In seinem Grußwort wünschte Thorben Brackmann ein frohes neues Jahr und räumte humorvoll mit dem Gerücht auf, Hohnstorf sei „nur ein schöner Vorort von Lauenburg“. Er erinnerte an frühere Neckereien – von einer gehissten Lauenburg-Flagge auf einer Elbsandbank bis zu TV-Berichten, in denen das Ufer „versehentlich“ als Lauenburg bezeichnet worden sei.

Ernst wurde Brackmann beim Thema Elbbrücke: Die Sanierung werde die Region weiter beschäftigen. Mit Blick auf die Debatten scherzte er, man könne die Eiswette fast umbenennen in: „Steit de Brück“ oder „Geit de Brück“.
Dann ging es um den Kern der Tradition: Die Wettpaten Thomas Lohmann und Eckhard Panz waren zuvor zur „Inspektionstour“ unterwegs. Lohmann erzählte in seiner Rede mit viel Humor von „Klimakonferenz, Nordpol und Südpol“ – am Ende aber zählte nur der Blick auf die Elbe. Trotz Eis am Rand und winterlicher Kulisse lautete das Urteil der Experten:

„De Elv geiht!“

Bürgermeister Lindemann kommentierte lachend, das komme „überraschend“ – man sei „auf einem guten Weg“ gewesen, aber für „Steit de Elv“ reichte es eben nicht.
Pegel-Sonderwette: 4,30 Meter – Einnahmen für die Jugendarbeit

Wie in den Vorjahren gab es zusätzlich die Pegel-Sonderwette: Getippt wurde der Wasserstand am Hohnstorfer Pegel um 11.30 Uhr. Laut Angabe des WSV lag er bei 4,30 Metern. Die Beteiligung war deutlich höher als im Vorjahr: 173 Tipps (2025: 101). Der Hauptpreis: 600 Euro als „Hohnstorfer Wunschgutschein“, einlösbar bei zahlreichen Betrieben vor Ort.

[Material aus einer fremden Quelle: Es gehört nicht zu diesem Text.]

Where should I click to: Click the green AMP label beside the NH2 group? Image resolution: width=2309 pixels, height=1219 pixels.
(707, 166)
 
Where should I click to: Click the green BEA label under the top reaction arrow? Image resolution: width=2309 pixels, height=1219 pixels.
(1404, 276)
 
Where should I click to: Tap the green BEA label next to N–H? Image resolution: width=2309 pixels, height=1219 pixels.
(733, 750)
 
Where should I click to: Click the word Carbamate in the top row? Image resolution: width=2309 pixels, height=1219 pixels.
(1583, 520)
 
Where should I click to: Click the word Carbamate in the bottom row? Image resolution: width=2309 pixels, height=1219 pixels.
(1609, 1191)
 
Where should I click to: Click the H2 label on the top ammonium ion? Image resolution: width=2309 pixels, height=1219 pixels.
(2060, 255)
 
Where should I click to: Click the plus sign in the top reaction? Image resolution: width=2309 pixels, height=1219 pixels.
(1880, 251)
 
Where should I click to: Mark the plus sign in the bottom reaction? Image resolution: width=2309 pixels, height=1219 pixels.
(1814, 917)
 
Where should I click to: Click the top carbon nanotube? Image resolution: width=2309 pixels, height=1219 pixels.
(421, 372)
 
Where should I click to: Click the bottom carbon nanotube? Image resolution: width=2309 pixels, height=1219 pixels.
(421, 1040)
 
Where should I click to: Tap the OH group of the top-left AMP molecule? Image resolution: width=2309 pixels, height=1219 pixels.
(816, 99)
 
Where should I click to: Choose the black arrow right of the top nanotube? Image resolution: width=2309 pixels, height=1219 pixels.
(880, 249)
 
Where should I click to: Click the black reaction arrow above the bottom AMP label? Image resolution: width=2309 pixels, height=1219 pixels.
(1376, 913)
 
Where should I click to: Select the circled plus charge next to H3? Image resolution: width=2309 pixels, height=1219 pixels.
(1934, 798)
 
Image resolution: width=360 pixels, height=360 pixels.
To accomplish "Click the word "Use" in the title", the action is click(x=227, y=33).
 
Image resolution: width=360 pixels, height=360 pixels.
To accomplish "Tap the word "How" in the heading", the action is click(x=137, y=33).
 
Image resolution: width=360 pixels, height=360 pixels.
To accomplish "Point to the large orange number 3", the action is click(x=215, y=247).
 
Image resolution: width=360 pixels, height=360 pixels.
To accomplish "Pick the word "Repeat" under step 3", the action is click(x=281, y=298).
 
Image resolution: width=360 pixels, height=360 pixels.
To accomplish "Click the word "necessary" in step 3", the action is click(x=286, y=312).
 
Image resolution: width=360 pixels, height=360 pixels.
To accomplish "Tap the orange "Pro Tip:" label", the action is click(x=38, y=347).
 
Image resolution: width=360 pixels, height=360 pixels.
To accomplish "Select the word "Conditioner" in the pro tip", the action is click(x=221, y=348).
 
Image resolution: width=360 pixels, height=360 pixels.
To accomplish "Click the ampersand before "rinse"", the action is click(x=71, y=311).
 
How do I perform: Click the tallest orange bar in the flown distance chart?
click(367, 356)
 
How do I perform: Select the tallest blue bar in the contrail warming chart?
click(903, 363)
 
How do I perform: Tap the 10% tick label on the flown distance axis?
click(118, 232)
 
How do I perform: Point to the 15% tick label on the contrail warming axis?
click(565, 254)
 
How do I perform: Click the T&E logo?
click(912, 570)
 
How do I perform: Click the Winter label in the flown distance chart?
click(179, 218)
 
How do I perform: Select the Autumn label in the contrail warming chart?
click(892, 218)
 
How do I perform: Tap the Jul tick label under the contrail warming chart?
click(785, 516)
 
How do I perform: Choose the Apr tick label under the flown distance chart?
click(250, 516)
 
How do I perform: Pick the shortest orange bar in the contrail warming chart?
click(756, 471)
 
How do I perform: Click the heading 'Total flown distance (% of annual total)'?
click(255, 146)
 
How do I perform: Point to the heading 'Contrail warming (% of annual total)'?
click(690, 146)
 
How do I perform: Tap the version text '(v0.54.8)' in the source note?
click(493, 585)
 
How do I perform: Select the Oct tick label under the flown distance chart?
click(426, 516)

Die Einnahmen aus den Wetten fließen – wie betont wurde – erneut in die Kinder- und Jugendarbeit (unter anderem zur Unterstützung von Jugendangeboten).
Der Betrag wurde von Samtgemeindebürgermeister Laars Gerstenkorn noch um 1500 Euro erhöht.
Ausklang im Fährhaus

Nach der Auswertung und Auslosung ging es zum geselligen Teil: Im (ehemaligen) Fährhaus wurde bei Essen und Getränken weitergefeiert.